Whether "nothing can fail NOR and pass V" is a matter of interpretation. Depending on how you approach that question, it is either always true by definition, or a false statement on a technicality. In interpretation one, the synthetic result arrived at must (per NOR) itself be reliably sourced (per V); the existence of sources that satisfy V for the isolated facts that someone synthesized in our article does not satisfy V (or NOR) for that editor-synthesized result, so it is not possible for the OR to pass V (except by the random accident I already outlined). In the other interpretation, V is applied severably to the isolated claims, and all the material is deemed verifiable "in a vacuum", but V is not applied to the synthetic result (which may be subtle, even just ordering each of the sourced claims in such as a way as to inexorably lead the reader to an interpretation not supported in those sources), resulting in a case in which, in a nit-picky sense, V is thought to be satisfied, but NOR has been transgressed. I don't think the latter interpretation is actually consonant with the intent of the policies, because the sourcing requirements for analytic/evaluative/interpretative/synthetic material are actually higher than those for bare facts, unless a fact is potentially controversial, in which case the standards are the same (reliable, independent, secondary sources). Many uncontroversial facts (Rihanna's favorite color) can be cited to primary sources (Rihanna's official website), but this is not true of potentially controversial facts (Rihanna was assaulted by Brown), nor for WP:AEIS material (Rihanna's Rated R has a dark tone as a result of assaults on her by her then-lover).  — SMcCandlish ¢ ≽ʌⱷ҅ʌ≼  03:34, 1 February 2016 (UTC)

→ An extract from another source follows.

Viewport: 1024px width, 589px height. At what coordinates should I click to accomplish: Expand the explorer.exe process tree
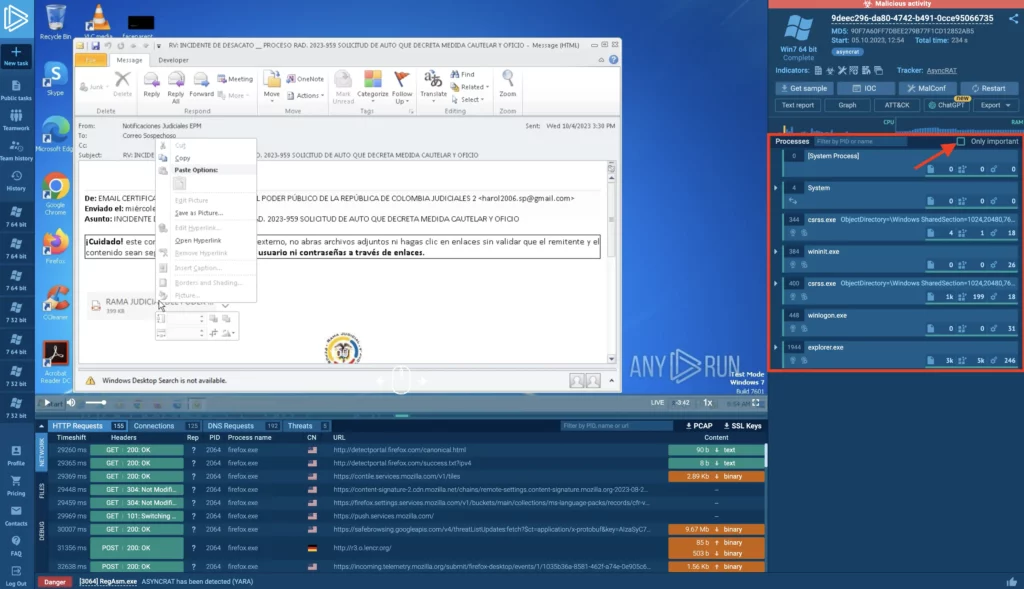pyautogui.click(x=776, y=347)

Much of what you say is interesting, but you go into it in more depth than I am willing to: it's only a section of the "Arguments to avoid in deletion discussions" on Wikipedia, not something important enough to be worth spending a lot of thought on. I see where you are coming from about original research not being verifiable, but I don't agree. I could make up some idea and post it to my personal web space. Then I could post into a Wikipedia article something like "James B Watson has stated that XYZ.<ref> jbwatson.com/discovery_of_xyz.html/</ref>. It would be perfecftly verifiable, but still original research. (And don't make the mistake of saying that that doesn't count as verifiable because it isn't a reliable source: it is perfectly reliable for the fact that I said it.)
Having said that, I am actually very unkeen on the whole "denying the antecedent" section, for several reasons, not least the title: how many people have the slightest idea what "denying the antecedent" means? The purpose of sections of WP:Arguments to avoid in deletion discussions should be to give quick links to readily accessible explanations why certain common types of arguments are not valid, and that is not achieved by giving a technical logical term which most people are not going to understand, especially most of those people whose grasp of logic is so poor that they are likely to make this kind of illogical argument in the first place. Then there is the fact that none of the examples given are very good, and some of them are really bad: for example, "The nominator's argument is basically WP:IDONTLIKEIT" seems to me to be a perfectly good response to certain kinds of unsuitable deletion nominations that I have seen many times, and I don't see it either as "denying the antecedent" or as in any other way unacceptable. I did think of rewriting the section entirely, but it is very rarely cited in deletion discussions, so it probably doesn't matter much, and there are other, far more useful, ways I can spend my time on Wikipedia. The editor who uses the pseudonym "JamesBWatson" (talk) 13:59, 2 February 2016 (UTC)

Missing guideline on "Did not win"

I propose we use an essay to cover the "Did not win" section as the examples alone only cover what not to do. It's usually important, although not required, to cover anything wiki-related in an essay to help the reader understand the content of the policy/guideline.

A link to the proposed essay can be found here.

P.S.: If you support the measure but think the proposed essay needs to changed, do not vote "Oppose"; vote "Fix" instead.